Facts Laid Out in Combat Report For KB762
These are the details relative to the attack reported to F/L A.W. Jennings the squadron Gunnery Leader by
F/S Cromwell gunner on S/L Black's crew.
It is the information, namely the time and the attacking aircraft's position which prove the link to where
the Fortress was from.
Date: 15/16 December'44
Heading 262 degrees (T)
Homeward- on track
First Visual range: 200 yds.
Position: Port Bow just above, against Light Sky
Which member of crew obtained first visual: Pilot
Type of E/A: Fortress II, Number: One What Lights on E/A: None
Direction of attack or approach: Port Bow Slightly above
Direction of breakaway of E/A: Stbd Bow Down Range: 100 yds
What Combat manoeuvre was taken: Steep climbing turn to Port
Did Fighter fire: Yes Opening Range: 100 yds. Closing Range: 100yds.

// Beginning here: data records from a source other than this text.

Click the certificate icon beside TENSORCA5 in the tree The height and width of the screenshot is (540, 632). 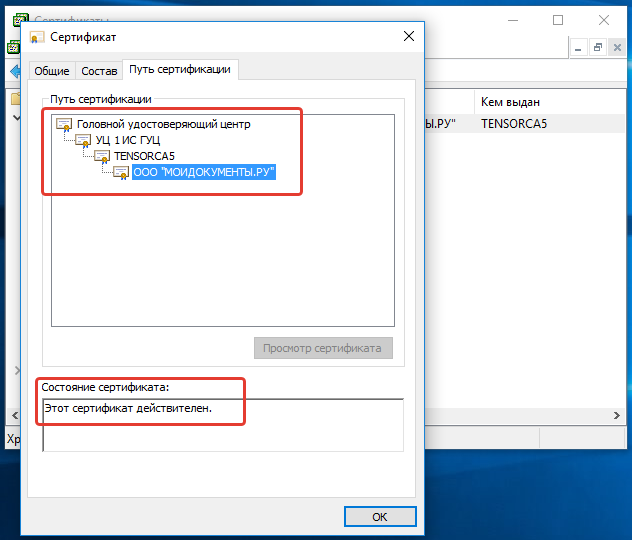point(102,156)
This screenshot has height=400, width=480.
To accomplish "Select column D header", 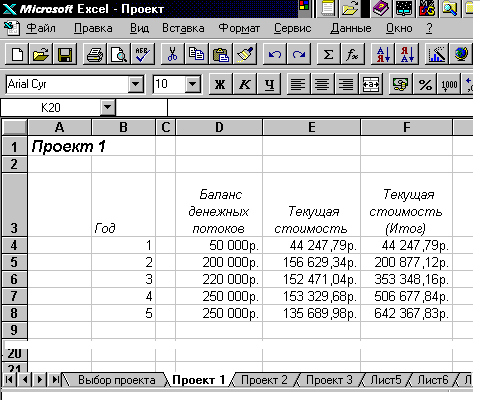I will (x=219, y=127).
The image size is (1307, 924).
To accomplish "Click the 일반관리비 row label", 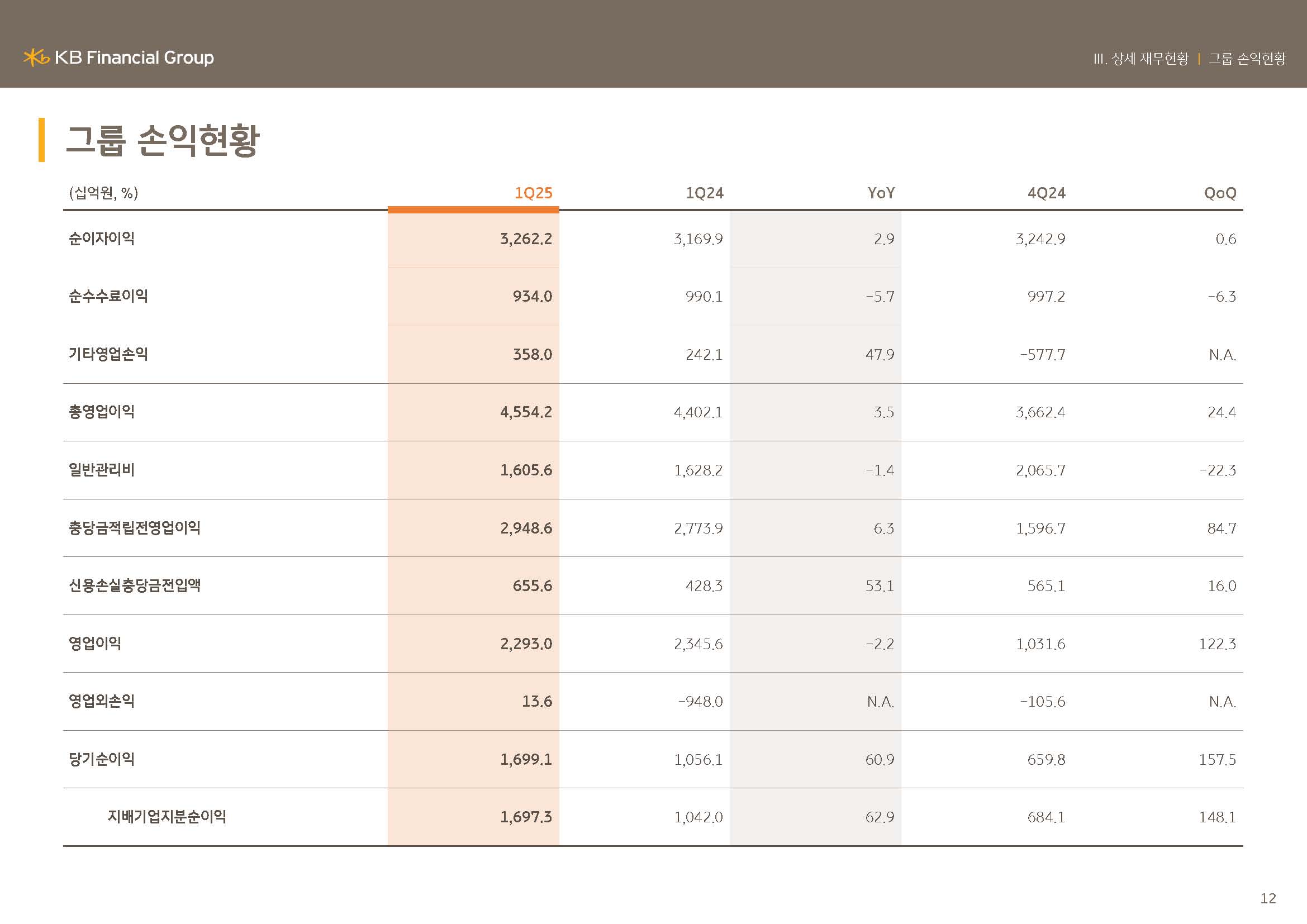I will point(101,469).
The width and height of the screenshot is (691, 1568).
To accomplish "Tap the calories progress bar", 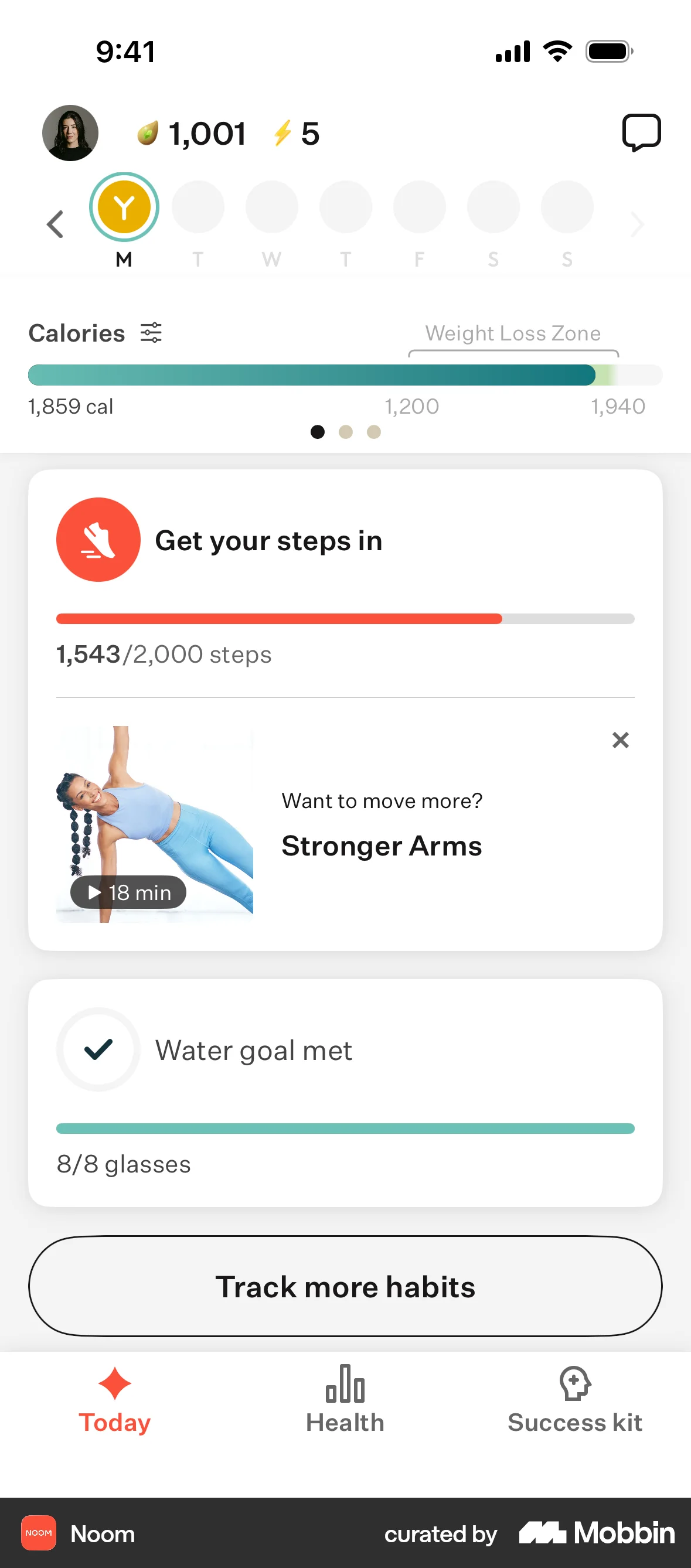I will point(345,375).
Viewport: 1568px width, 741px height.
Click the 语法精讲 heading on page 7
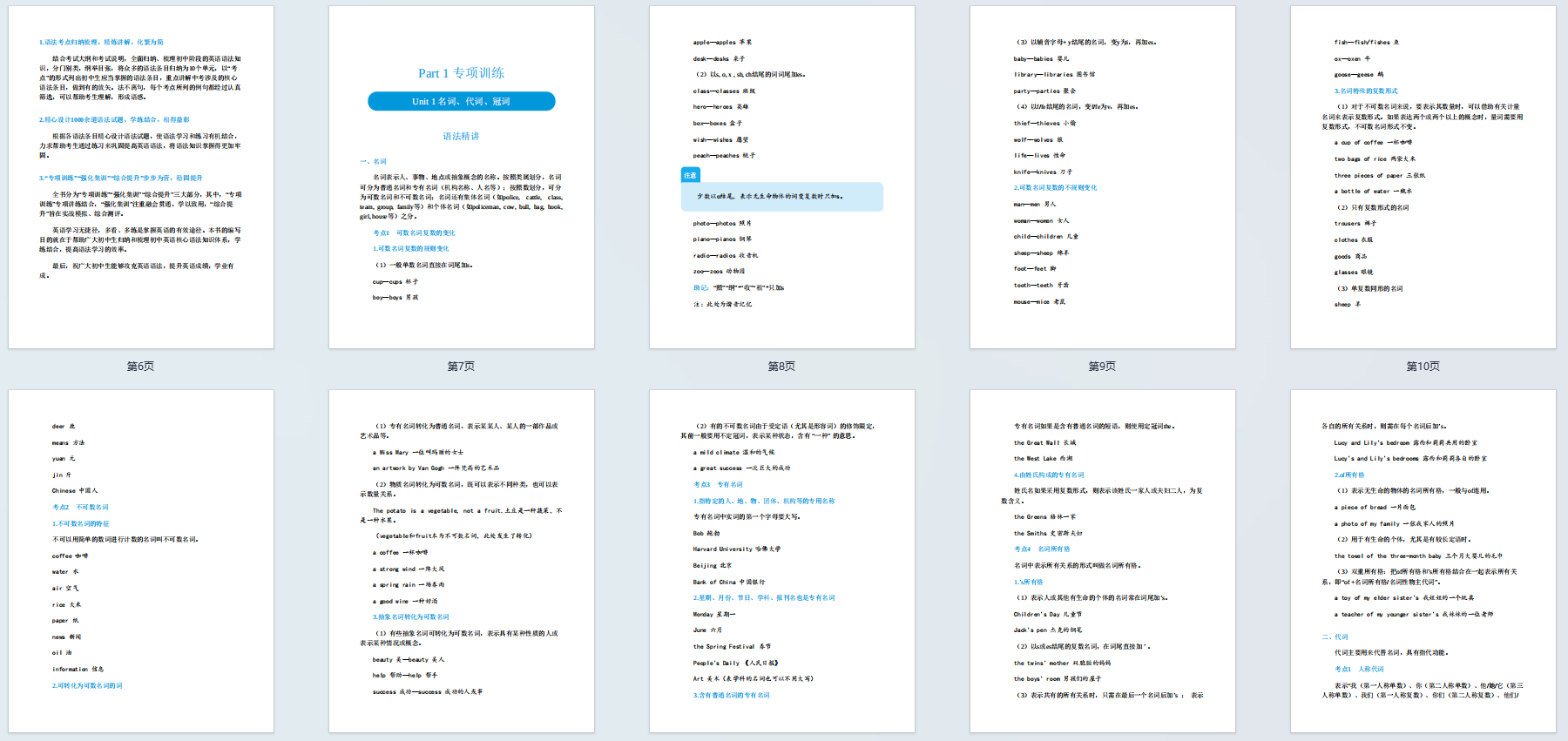click(x=462, y=137)
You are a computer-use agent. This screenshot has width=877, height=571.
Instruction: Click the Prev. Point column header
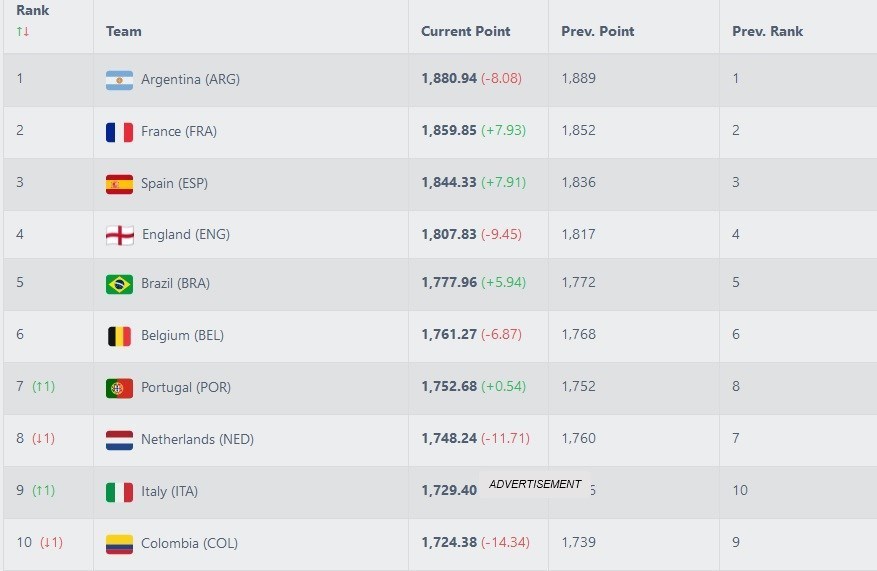pos(598,31)
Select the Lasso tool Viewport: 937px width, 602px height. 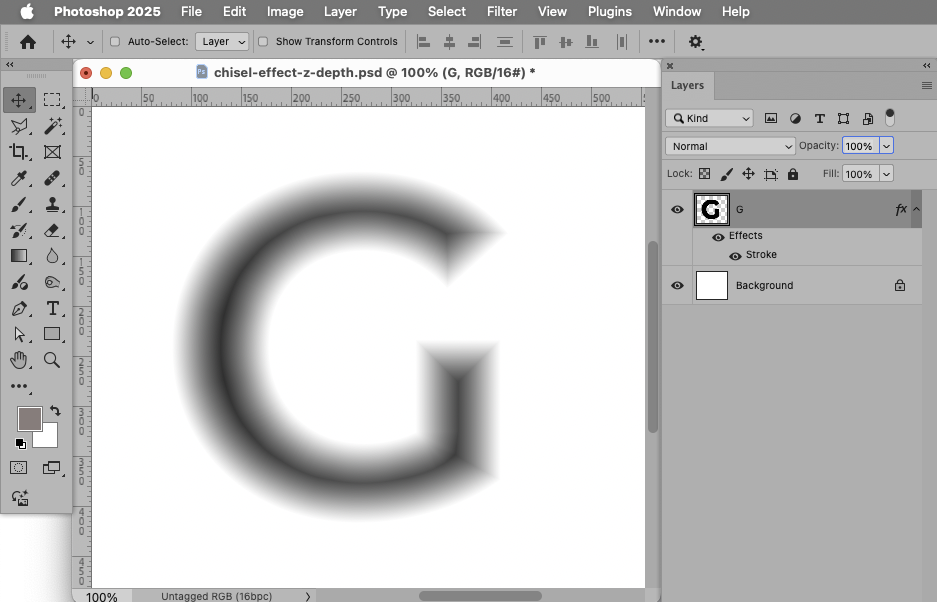click(20, 126)
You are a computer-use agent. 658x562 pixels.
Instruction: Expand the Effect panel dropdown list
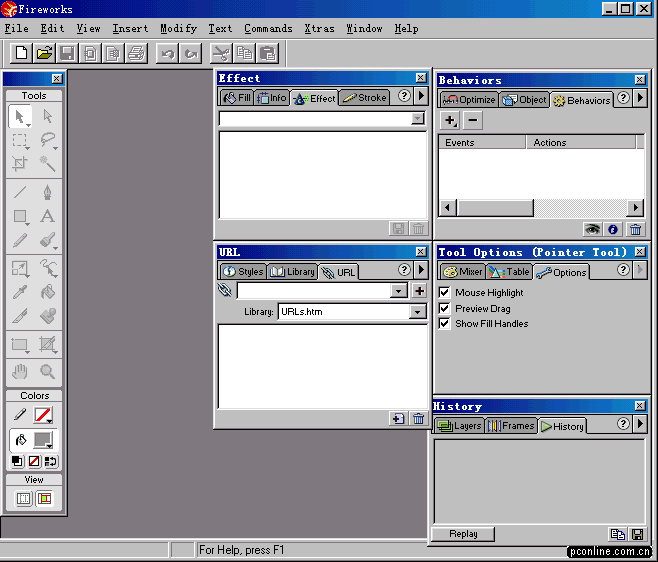point(418,119)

Who opened fire first: Fortress
The accompanying narrative for the Combat Report states:
"Shortly after leaving target area, Pilot sighted Fortress II on Port Bow slightly above. No immediate
action was taken. Fortress made a slow turn to starboard and just as it became dead ahead Pilot pulled
nose up just as Fortress
opened fire from Stbd waist gun and Rear turret, with short burst, after which Fortress corkscrewed.
Pilot did a steep climb to
Port and Fortress was last seen breaking away under Stbd wing. Bomb Aimer was wounded in right foot.
A/C landed at Woodbridge and B/A taken off to hospital. A/C proceeded to Base following day."